The authors of the proposal seem to understand this reality, which is why the tax credits would only be available under a two-year pilot program and the GAO would be required to evaluate its outcomes. Of course, providing the benefit for only two years could limit its effectiveness. A number of businesses may hesitate to provide paid family leave, knowing they would have to take it away after two years. But, this same limitation is true of any pilot program that provides new benefits. This would, however, be a costly experiment, totaling $4.3 billion.

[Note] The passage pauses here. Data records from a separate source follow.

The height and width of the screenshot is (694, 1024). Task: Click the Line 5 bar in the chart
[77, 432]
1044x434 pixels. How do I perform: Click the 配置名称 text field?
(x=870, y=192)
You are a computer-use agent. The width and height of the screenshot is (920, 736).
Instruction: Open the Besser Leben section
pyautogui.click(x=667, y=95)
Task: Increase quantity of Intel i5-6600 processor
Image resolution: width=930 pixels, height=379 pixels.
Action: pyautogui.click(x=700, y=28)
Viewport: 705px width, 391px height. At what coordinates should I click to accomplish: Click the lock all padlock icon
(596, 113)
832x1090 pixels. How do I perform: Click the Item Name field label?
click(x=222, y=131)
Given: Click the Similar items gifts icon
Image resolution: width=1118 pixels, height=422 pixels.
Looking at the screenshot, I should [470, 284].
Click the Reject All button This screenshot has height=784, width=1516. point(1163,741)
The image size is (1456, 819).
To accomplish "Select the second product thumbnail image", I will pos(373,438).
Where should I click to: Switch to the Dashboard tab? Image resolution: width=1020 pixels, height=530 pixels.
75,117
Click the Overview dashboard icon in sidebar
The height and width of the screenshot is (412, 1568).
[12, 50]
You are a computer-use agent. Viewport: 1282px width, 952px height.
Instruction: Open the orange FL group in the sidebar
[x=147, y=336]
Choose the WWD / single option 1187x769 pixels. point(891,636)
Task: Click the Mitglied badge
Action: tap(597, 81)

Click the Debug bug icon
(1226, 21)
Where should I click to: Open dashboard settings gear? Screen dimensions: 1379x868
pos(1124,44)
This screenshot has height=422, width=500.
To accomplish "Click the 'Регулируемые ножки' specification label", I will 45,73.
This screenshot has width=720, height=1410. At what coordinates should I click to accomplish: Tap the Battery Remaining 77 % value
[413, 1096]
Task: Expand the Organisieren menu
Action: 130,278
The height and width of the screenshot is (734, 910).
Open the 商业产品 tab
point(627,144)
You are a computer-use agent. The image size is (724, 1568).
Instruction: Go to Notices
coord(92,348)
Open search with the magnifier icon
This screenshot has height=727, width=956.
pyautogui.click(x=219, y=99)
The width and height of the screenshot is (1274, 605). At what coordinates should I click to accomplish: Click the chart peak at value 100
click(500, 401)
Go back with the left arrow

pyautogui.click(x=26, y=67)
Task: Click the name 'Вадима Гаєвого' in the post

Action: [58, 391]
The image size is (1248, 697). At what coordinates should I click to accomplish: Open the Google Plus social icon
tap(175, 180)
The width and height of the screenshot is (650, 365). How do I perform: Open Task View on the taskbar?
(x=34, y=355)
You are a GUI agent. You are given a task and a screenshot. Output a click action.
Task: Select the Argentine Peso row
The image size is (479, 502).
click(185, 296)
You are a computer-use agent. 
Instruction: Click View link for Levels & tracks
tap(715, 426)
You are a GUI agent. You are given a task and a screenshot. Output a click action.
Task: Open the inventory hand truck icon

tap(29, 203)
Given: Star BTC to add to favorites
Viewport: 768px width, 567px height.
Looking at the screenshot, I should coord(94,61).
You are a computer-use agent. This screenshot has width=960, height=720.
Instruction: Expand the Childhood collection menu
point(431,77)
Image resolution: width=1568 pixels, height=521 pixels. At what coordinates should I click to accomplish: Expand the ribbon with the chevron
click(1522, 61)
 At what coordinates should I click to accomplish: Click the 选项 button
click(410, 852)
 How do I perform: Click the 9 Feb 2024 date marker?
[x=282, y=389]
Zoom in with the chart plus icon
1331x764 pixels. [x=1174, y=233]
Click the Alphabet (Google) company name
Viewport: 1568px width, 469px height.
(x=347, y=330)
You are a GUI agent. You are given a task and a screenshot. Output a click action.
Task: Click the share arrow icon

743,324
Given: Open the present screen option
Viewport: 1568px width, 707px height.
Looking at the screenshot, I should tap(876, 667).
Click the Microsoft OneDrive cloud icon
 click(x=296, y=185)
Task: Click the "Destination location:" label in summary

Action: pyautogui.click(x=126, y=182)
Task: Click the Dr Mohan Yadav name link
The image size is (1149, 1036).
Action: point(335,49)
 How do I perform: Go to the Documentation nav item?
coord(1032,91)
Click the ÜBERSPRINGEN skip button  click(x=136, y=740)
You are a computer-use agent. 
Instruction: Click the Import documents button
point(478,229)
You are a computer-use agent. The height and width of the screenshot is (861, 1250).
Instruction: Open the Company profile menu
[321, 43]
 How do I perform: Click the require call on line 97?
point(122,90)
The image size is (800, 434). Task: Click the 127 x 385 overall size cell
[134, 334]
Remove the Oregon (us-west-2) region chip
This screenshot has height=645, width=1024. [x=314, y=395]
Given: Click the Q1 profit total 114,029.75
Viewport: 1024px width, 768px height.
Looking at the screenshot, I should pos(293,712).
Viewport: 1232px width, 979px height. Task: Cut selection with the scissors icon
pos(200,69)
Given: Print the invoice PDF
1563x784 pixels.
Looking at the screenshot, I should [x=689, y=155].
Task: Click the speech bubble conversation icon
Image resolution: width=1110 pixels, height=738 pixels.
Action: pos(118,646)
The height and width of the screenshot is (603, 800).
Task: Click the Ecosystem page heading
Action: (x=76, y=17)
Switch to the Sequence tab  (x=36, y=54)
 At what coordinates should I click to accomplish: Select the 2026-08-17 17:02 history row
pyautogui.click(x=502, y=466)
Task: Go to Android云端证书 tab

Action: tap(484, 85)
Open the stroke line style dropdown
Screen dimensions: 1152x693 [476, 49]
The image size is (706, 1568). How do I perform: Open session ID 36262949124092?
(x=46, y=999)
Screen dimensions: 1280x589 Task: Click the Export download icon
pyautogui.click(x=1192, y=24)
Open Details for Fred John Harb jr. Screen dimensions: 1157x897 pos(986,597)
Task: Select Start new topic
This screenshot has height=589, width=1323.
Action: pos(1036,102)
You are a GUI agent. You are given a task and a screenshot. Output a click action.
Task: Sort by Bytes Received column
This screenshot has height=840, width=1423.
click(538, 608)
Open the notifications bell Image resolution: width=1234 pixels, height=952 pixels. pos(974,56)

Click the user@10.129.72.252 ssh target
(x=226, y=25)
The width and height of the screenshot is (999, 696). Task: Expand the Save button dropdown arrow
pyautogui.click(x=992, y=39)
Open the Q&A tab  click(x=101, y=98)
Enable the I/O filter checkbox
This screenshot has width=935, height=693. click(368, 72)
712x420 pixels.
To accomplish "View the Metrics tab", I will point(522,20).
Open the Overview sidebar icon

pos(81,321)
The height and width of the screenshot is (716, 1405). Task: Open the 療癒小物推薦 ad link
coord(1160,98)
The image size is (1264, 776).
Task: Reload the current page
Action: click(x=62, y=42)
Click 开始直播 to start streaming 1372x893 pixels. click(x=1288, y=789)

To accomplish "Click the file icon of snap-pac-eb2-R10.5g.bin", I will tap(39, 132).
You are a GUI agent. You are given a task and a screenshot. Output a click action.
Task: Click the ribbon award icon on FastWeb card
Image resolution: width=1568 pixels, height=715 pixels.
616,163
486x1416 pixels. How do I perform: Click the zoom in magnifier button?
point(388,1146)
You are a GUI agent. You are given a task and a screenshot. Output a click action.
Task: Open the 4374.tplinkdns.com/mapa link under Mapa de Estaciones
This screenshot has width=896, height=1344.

The proposal has come under scrutiny from those who claim it would fail to expand access to family leave. In reality, no one really knows how much it would influence businesses to provide the benefit because of the limited time frame and the novelty of the formulation. Given that the tax credits would only be available during a two-year pilot period and that we could gain a better understanding about this approach, however, this proposal has limited risk and a potentially large reward.